§ **Data records**
* * * *
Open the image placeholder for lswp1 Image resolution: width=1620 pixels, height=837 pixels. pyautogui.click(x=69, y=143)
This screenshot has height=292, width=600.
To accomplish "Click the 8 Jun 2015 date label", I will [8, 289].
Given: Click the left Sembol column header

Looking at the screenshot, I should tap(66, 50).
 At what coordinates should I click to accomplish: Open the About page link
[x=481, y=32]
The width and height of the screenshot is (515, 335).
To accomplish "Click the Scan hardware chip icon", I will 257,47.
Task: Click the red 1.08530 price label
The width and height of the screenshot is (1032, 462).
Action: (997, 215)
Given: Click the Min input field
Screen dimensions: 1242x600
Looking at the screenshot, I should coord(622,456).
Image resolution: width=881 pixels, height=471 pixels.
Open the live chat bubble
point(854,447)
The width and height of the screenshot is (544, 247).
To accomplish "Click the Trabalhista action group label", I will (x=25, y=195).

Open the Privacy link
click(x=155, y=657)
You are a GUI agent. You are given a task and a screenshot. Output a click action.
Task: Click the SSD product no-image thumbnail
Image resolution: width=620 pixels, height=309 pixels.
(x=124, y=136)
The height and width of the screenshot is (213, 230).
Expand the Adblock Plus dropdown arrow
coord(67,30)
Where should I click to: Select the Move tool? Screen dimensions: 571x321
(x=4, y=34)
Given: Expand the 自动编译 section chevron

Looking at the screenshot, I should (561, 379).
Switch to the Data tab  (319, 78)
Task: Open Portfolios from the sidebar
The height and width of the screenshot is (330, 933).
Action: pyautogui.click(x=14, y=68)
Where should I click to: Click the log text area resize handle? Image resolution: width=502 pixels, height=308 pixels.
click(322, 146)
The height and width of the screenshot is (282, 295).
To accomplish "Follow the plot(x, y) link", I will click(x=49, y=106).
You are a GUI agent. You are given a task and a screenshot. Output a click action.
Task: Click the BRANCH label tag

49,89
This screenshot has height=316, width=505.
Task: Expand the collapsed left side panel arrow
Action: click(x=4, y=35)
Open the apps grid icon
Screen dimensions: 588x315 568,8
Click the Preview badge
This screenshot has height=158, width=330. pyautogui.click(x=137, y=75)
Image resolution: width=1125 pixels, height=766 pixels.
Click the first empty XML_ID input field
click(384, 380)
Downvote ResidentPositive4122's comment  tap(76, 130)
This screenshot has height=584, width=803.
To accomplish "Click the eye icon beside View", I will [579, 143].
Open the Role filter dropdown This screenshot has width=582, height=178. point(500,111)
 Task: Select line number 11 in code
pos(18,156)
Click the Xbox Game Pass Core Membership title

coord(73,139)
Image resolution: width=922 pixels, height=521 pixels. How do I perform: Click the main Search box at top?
* * * *
Repeat back all of the material, character for character.

Open the image placeholder for lswp1 Image resolution: width=1620 pixels, height=837 pixels. pyautogui.click(x=69, y=143)
This screenshot has height=292, width=600.
To accomplish "Click the 8 Jun 2015 date label", I will [8, 289].
Given: Click the left Sembol column header

Looking at the screenshot, I should tap(66, 50).
 At what coordinates should I click to accomplish: Open the About page link
[x=481, y=32]
The width and height of the screenshot is (515, 335).
To accomplish "Click the Scan hardware chip icon", I will 257,47.
Task: Click the red 1.08530 price label
The width and height of the screenshot is (1032, 462).
Action: (997, 215)
Given: Click the Min input field
Screen dimensions: 1242x600
Looking at the screenshot, I should coord(622,456).
Image resolution: width=881 pixels, height=471 pixels.
Open the live chat bubble
point(854,447)
The width and height of the screenshot is (544, 247).
To accomplish "Click the Trabalhista action group label", I will (x=25, y=195).

Open the Privacy link
click(x=155, y=657)
You are a GUI agent. You are given a task and a screenshot. Output a click action.
Task: Click the SSD product no-image thumbnail
Image resolution: width=620 pixels, height=309 pixels.
(x=124, y=136)
The height and width of the screenshot is (213, 230).
Expand the Adblock Plus dropdown arrow
coord(67,30)
Where should I click to: Select the Move tool? Screen dimensions: 571x321
(x=4, y=34)
Given: Expand the 自动编译 section chevron

Looking at the screenshot, I should (561, 379).
Switch to the Data tab  (319, 78)
Task: Open Portfolios from the sidebar
The height and width of the screenshot is (330, 933).
Action: pyautogui.click(x=14, y=68)
Where should I click to: Click the log text area resize handle? Image resolution: width=502 pixels, height=308 pixels.
click(322, 146)
The height and width of the screenshot is (282, 295).
To accomplish "Follow the plot(x, y) link", I will click(x=49, y=106).
You are a GUI agent. You are given a task and a screenshot. Output a click action.
Task: Click the BRANCH label tag

49,89
This screenshot has height=316, width=505.
Task: Expand the collapsed left side panel arrow
Action: click(x=4, y=35)
Open the apps grid icon
Screen dimensions: 588x315 568,8
Click the Preview badge
This screenshot has height=158, width=330. pyautogui.click(x=137, y=75)
Image resolution: width=1125 pixels, height=766 pixels.
Click the first empty XML_ID input field
click(384, 380)
Downvote ResidentPositive4122's comment  tap(76, 130)
This screenshot has height=584, width=803.
To accomplish "Click the eye icon beside View", I will [579, 143].
Open the Role filter dropdown This screenshot has width=582, height=178. point(500,111)
 Task: Select line number 11 in code
pos(18,156)
Click the Xbox Game Pass Core Membership title

coord(73,139)
Image resolution: width=922 pixels, height=521 pixels. How do I perform: Click the main Search box at top?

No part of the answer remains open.